=== Section Start ===

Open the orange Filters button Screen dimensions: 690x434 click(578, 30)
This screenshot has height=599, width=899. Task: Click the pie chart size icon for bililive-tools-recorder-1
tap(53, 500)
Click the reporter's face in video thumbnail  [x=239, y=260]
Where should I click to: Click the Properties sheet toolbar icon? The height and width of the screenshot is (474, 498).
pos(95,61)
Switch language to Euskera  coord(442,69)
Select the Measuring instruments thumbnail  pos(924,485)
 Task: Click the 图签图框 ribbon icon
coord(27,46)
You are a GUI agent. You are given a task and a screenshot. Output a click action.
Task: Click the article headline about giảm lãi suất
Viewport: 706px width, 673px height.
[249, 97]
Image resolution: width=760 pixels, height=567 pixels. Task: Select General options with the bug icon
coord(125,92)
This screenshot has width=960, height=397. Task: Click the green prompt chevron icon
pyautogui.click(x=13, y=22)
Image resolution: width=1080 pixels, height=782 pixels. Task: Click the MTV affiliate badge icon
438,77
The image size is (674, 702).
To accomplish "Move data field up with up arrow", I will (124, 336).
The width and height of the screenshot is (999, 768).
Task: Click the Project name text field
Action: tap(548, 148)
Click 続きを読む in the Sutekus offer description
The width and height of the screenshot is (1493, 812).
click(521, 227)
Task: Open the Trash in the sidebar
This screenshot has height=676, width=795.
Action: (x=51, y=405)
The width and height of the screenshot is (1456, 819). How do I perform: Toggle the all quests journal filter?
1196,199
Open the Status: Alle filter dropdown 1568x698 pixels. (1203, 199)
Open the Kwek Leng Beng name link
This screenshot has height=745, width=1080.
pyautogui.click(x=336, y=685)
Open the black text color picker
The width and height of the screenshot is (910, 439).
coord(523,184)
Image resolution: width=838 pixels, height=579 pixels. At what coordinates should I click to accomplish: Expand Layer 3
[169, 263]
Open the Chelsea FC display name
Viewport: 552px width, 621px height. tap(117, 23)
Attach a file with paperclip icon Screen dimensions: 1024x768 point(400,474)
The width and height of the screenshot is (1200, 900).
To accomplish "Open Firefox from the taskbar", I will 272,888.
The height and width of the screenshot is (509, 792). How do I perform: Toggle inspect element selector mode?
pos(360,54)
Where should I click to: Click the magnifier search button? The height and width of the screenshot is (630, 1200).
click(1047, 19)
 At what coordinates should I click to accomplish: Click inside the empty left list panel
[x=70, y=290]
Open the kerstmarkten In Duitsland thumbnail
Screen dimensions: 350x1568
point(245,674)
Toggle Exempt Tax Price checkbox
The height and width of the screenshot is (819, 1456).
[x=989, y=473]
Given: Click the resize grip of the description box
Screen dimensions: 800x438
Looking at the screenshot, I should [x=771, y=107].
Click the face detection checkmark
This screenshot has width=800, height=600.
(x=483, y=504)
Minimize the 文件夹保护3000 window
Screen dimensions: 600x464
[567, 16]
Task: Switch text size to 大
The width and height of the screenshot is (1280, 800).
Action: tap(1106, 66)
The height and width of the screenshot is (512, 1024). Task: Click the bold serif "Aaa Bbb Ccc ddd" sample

=== Section End ===

# EXERCISE REQUIREMENTS
Repeat the data word for word. Leave nothing out.

# EXERCISE SOLUTION
Open the orange Filters button Screen dimensions: 690x434 click(578, 30)
This screenshot has height=599, width=899. Task: Click the pie chart size icon for bililive-tools-recorder-1
tap(53, 500)
Click the reporter's face in video thumbnail  [x=239, y=260]
Where should I click to: Click the Properties sheet toolbar icon? The height and width of the screenshot is (474, 498).
pos(95,61)
Switch language to Euskera  coord(442,69)
Select the Measuring instruments thumbnail  pos(924,485)
 Task: Click the 图签图框 ribbon icon
coord(27,46)
You are a GUI agent. You are given a task and a screenshot. Output a click action.
Task: Click the article headline about giảm lãi suất
Viewport: 706px width, 673px height.
[249, 97]
Image resolution: width=760 pixels, height=567 pixels. Task: Select General options with the bug icon
coord(125,92)
This screenshot has width=960, height=397. Task: Click the green prompt chevron icon
pyautogui.click(x=13, y=22)
Image resolution: width=1080 pixels, height=782 pixels. Task: Click the MTV affiliate badge icon
438,77
The image size is (674, 702).
To accomplish "Move data field up with up arrow", I will (124, 336).
The width and height of the screenshot is (999, 768).
Task: Click the Project name text field
Action: tap(548, 148)
Click 続きを読む in the Sutekus offer description
The width and height of the screenshot is (1493, 812).
click(521, 227)
Task: Open the Trash in the sidebar
This screenshot has height=676, width=795.
Action: (x=51, y=405)
The width and height of the screenshot is (1456, 819). How do I perform: Toggle the all quests journal filter?
1196,199
Open the Status: Alle filter dropdown 1568x698 pixels. (1203, 199)
Open the Kwek Leng Beng name link
This screenshot has height=745, width=1080.
pyautogui.click(x=336, y=685)
Open the black text color picker
The width and height of the screenshot is (910, 439).
coord(523,184)
Image resolution: width=838 pixels, height=579 pixels. At what coordinates should I click to accomplish: Expand Layer 3
[169, 263]
Open the Chelsea FC display name
Viewport: 552px width, 621px height. tap(117, 23)
Attach a file with paperclip icon Screen dimensions: 1024x768 point(400,474)
The width and height of the screenshot is (1200, 900).
To accomplish "Open Firefox from the taskbar", I will 272,888.
The height and width of the screenshot is (509, 792). How do I perform: Toggle inspect element selector mode?
pos(360,54)
Where should I click to: Click the magnifier search button? The height and width of the screenshot is (630, 1200).
click(1047, 19)
 At what coordinates should I click to accomplish: Click inside the empty left list panel
[x=70, y=290]
Open the kerstmarkten In Duitsland thumbnail
Screen dimensions: 350x1568
point(245,674)
Toggle Exempt Tax Price checkbox
The height and width of the screenshot is (819, 1456).
[x=989, y=473]
Given: Click the resize grip of the description box
Screen dimensions: 800x438
Looking at the screenshot, I should [x=771, y=107].
Click the face detection checkmark
This screenshot has width=800, height=600.
(x=483, y=504)
Minimize the 文件夹保护3000 window
Screen dimensions: 600x464
[567, 16]
Task: Switch text size to 大
The width and height of the screenshot is (1280, 800).
Action: tap(1106, 66)
The height and width of the screenshot is (512, 1024). Task: Click the bold serif "Aaa Bbb Ccc ddd" sample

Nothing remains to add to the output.